You have been engaged for two decades in the study of glomerular damage in monoclonal light chain related renal disease. Would you like to reflect on it?
That's an even more interesting subject for free light chains, because the damage that occurs in light chain deposition disease and in AL amyloidosis is centered in the glomerulus, and it only happens because the light chain gets trapped there. After getting trapped in the glomerulus, the light chains interact with receptors and then produce tissue injury. If the light chain gets trapped there, then they are not going to be found in the urine because most of them remain in the kidney, where they inflict damage. This is a situation in which a false negative urine test for Bence Jones protein is very common. You should find the monoclonal free light chain in the serum, because that's where they're coming from. So that's another example of why I think measuring free light chains is very helpful.
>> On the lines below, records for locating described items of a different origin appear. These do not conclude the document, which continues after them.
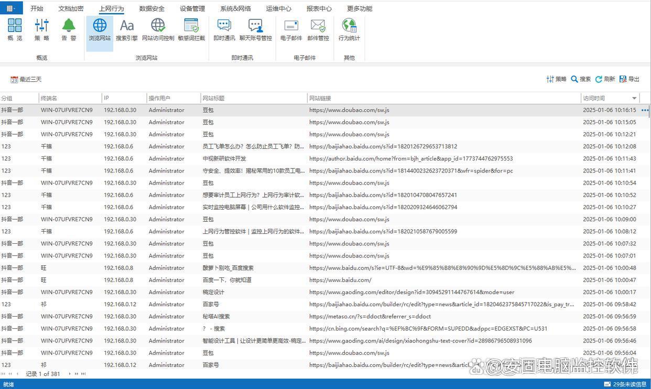
Task: Expand the application menu dropdown button
Action: click(12, 8)
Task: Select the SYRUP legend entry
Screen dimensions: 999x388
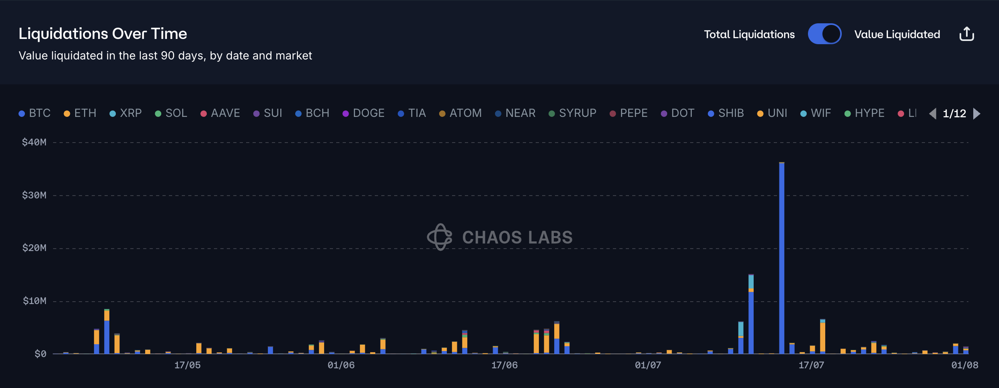Action: [x=573, y=113]
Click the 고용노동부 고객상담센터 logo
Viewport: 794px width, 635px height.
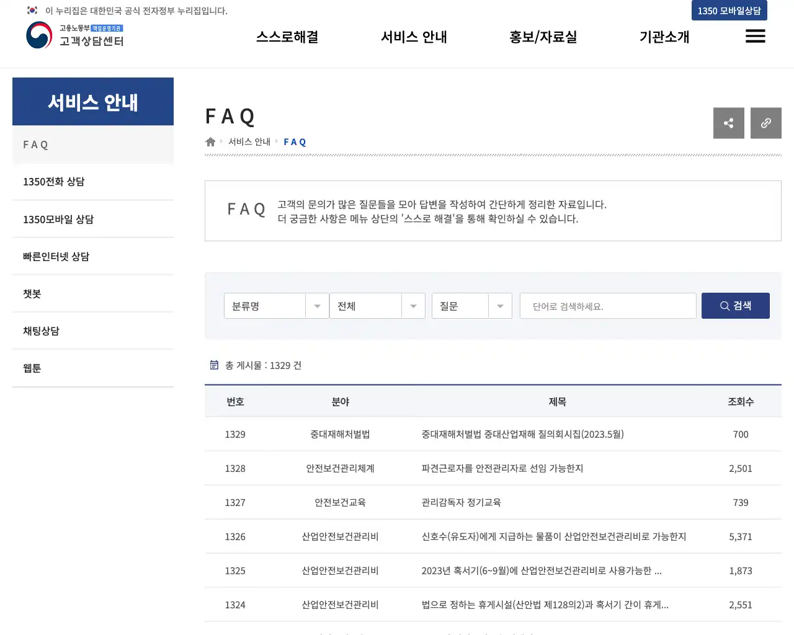pyautogui.click(x=74, y=36)
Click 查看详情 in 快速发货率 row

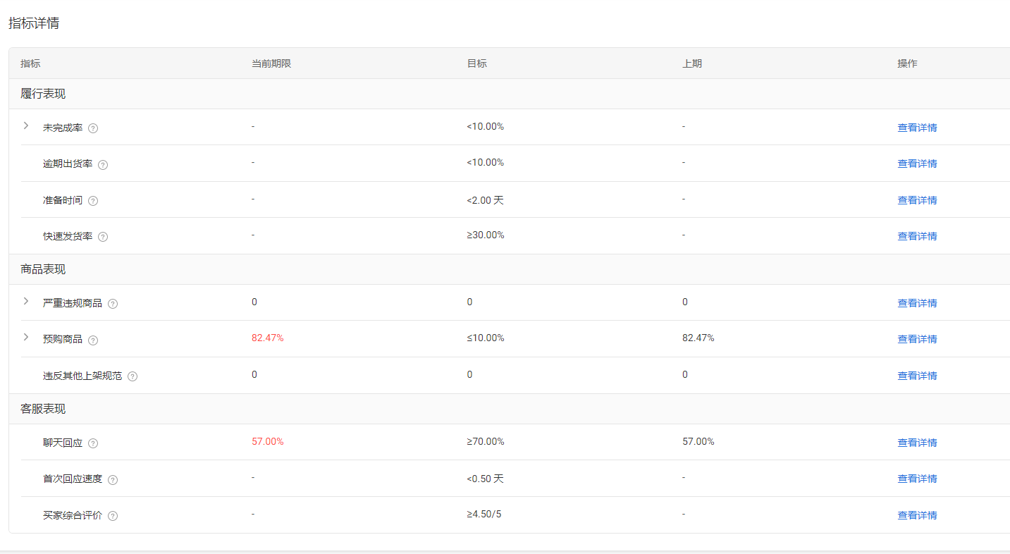click(x=917, y=236)
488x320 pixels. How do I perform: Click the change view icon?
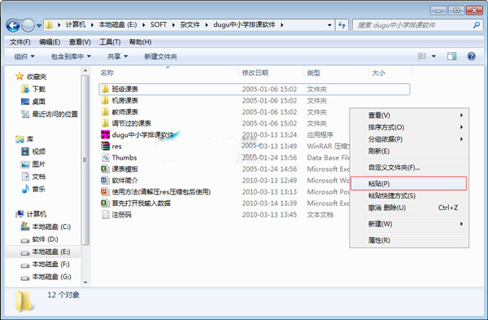tap(422, 56)
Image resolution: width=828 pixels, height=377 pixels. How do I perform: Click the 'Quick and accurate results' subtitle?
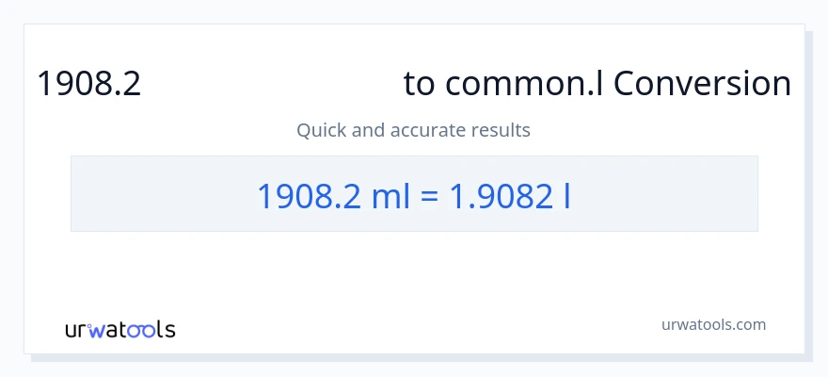pos(413,130)
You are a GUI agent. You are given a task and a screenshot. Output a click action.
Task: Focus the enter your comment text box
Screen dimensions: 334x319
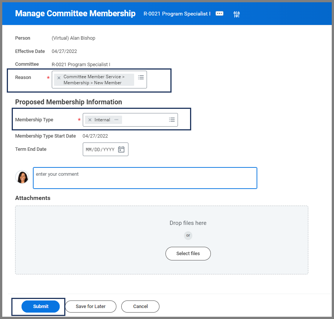(145, 178)
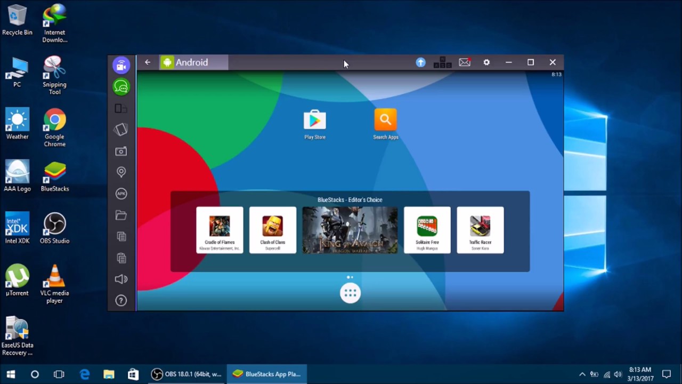Switch to OBS in the taskbar

[x=186, y=374]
Is the damage to nephron reversible?
It's a bit more complex. Of course if you detect the light chains early, you have a better chance of saving the nephron. I think once the nephron is dead, there's nothing you can do about it. But the process leading to light chain nephrotoxicity can be quite long, and in that setting looking for the free light chains at an early stage can help to make therapeutic decisions.

 

Lastly, Dr. Herrera, what type of screening and diagnostic algorithm would you recommend for monoclonal gammopathies or plasma cell dyscrasias?
Well, from the renal pathologist's perspective, I think that if the diagnosis starts with a kidney biopsy, and it is not known if the patient has plasma cell dyscrasia, then I would definitely measure serum free light chains. It's the easiest way to confirm the presence of a monoclonal serum protein and monoclonal gammopathy. The alternative, and more tedious option, would be to do a serum protein electrophoresis, followed by immunofixation electrophoresis (IFE), serum free light chains and urine electrophoresis. Recently, I saw a renal biopsy with amyloid deposits in a transplant patient, and for diagnosis purposes suggested a serum free light chain test before the bone marrow biopsy.

 

Guillermo Herrera

Guillermo Herrera, MD is the former Professor and Chairman in the Department of Pathology at Saint Louis University. His clinical specialties include effects of monoclonal light chains on the kidney and growth factors in the kidney and soft tissue tumors. His expertise includes pathogenesis of AL amyloidosis, glomerular injury in plasma cell dyscrasia and chronic renal transplant rejection. Currently, Dr. Herrera is the Associate Medical Director at Nephrocor, a division of Bostwick Laboratories in Tempe, AZ.